What you are asked to do |
Which lines in the entries below contain the string "Tiban", with case counting? Copy each such line.

[Data records]
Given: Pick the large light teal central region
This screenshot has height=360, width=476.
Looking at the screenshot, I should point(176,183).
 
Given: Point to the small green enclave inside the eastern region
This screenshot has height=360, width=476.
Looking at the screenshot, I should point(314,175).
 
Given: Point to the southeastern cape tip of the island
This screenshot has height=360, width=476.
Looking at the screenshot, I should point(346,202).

---

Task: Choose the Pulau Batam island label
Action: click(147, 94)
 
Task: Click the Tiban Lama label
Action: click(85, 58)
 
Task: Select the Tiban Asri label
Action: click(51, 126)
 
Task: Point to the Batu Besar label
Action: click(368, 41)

...

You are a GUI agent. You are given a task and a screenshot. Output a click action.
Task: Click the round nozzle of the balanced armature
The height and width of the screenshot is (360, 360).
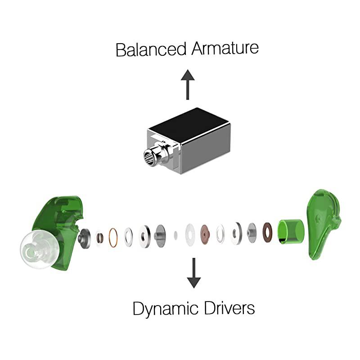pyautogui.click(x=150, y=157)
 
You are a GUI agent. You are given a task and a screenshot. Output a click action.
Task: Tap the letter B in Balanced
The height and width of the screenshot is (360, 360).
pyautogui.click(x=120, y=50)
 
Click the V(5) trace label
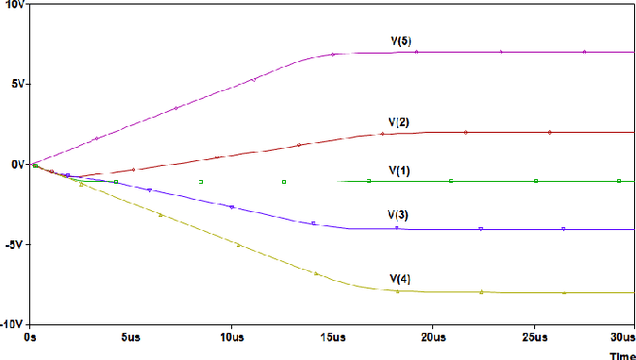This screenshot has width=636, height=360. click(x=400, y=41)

Answer to this task |
Task: Click the Tiban Lama label
Task: Select the Tiban Asri label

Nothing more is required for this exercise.